#### [Problem details]
Filter the entries that follow, copying every line in which the word "info" appears.

•••

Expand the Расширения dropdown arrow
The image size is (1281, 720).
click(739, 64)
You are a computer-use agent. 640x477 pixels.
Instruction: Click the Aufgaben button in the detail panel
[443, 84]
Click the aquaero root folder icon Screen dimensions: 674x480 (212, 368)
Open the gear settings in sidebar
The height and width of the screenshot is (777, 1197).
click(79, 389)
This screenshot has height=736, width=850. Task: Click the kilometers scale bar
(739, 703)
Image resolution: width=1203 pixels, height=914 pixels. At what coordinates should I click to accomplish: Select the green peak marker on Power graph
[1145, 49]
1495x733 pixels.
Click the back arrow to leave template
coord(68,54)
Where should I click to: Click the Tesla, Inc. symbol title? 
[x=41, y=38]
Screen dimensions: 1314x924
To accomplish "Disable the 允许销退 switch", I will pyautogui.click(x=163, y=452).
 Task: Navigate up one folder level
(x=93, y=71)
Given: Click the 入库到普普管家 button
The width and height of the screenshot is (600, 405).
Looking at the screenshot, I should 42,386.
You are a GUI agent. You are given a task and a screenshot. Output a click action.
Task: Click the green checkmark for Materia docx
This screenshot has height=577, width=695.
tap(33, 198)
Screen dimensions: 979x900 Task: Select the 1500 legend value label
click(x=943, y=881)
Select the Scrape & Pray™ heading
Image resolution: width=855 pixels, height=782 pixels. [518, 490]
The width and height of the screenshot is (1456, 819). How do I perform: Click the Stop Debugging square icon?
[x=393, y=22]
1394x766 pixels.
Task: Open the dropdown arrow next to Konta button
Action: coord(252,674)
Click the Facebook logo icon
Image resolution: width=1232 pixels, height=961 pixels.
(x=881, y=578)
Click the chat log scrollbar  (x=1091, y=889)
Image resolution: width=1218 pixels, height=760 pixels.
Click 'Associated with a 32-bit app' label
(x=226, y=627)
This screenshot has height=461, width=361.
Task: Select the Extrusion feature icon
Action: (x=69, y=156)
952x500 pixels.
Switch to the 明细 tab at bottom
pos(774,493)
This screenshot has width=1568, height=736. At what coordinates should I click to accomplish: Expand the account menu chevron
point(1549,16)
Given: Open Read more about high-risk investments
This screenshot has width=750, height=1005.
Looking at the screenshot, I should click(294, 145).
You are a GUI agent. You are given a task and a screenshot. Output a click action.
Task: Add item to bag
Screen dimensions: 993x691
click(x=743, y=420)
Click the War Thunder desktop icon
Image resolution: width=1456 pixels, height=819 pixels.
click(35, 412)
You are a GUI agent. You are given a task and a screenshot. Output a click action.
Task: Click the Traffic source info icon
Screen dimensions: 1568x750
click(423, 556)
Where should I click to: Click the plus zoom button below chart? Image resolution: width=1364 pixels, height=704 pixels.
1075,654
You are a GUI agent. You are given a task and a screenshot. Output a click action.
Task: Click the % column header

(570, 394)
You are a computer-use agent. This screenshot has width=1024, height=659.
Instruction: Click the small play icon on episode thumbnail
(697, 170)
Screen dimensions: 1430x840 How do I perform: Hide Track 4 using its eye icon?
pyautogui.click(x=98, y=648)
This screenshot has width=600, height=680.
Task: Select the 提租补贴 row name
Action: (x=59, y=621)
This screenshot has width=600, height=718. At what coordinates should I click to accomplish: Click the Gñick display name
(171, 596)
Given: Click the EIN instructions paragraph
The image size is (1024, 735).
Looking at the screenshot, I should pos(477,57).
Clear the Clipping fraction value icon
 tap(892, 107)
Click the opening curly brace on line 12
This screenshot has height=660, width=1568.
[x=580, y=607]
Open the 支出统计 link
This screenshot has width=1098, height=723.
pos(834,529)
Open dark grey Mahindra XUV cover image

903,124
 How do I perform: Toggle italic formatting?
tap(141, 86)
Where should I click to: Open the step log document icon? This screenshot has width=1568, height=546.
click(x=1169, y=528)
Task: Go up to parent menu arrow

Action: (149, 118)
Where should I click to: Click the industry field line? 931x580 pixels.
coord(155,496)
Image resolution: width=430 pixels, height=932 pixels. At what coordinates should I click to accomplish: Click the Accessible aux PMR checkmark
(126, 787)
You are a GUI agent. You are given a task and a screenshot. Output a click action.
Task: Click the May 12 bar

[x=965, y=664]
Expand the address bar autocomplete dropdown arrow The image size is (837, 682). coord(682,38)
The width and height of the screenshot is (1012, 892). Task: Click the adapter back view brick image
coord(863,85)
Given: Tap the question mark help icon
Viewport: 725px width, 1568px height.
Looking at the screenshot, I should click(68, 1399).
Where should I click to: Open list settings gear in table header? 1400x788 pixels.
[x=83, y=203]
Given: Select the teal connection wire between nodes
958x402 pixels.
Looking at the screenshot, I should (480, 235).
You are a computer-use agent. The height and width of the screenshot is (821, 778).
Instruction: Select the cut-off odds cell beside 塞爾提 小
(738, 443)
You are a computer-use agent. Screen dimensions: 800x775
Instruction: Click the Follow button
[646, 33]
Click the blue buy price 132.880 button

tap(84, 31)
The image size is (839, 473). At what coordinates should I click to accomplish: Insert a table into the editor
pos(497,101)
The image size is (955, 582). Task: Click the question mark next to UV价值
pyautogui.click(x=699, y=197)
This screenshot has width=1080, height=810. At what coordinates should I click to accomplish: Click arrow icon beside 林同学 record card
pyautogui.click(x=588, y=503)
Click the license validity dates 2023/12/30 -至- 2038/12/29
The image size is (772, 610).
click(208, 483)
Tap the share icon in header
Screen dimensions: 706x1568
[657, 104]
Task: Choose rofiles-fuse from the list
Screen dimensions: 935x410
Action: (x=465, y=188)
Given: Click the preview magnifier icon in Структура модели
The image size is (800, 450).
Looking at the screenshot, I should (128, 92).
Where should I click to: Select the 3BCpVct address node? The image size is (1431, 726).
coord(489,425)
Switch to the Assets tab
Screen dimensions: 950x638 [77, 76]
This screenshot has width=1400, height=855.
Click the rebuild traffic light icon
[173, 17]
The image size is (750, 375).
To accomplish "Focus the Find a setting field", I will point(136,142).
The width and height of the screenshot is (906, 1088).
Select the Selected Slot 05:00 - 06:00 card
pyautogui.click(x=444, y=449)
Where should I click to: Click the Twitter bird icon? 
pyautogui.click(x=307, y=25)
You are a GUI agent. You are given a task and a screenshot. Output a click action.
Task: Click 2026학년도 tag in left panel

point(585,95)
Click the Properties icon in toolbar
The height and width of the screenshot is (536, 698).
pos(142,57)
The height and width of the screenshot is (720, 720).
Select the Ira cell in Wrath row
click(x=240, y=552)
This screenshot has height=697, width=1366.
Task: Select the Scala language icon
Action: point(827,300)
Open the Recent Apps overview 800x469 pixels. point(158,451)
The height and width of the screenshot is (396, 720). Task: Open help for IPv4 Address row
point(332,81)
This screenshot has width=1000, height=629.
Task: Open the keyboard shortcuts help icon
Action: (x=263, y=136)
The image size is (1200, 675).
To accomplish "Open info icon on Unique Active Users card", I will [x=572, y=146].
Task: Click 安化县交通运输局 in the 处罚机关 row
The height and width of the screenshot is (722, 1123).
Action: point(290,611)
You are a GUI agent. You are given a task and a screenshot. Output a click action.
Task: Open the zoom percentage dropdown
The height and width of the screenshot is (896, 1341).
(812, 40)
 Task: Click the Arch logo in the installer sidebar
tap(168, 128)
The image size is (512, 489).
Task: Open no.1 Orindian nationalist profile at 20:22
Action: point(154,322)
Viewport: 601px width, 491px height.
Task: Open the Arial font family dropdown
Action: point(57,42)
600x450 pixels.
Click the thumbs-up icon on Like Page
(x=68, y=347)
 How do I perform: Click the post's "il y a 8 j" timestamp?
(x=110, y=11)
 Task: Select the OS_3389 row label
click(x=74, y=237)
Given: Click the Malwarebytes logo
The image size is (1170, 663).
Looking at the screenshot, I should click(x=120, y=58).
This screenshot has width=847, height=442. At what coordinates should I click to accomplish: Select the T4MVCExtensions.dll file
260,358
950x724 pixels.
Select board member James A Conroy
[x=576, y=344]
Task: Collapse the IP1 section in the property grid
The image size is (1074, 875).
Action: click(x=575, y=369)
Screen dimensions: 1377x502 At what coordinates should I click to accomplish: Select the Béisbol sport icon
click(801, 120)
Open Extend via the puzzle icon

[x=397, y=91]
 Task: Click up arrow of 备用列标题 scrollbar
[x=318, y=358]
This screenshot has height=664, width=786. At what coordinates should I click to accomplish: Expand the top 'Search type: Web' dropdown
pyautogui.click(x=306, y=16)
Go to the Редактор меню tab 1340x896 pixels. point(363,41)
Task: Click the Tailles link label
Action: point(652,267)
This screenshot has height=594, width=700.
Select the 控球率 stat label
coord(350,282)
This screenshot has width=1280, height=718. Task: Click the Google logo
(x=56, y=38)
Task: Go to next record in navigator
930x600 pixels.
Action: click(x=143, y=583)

•••

#### [Task result]
Task: Click the Traffic source info icon
To accomplish "Open info icon on Unique Active Users card", I will [x=572, y=146].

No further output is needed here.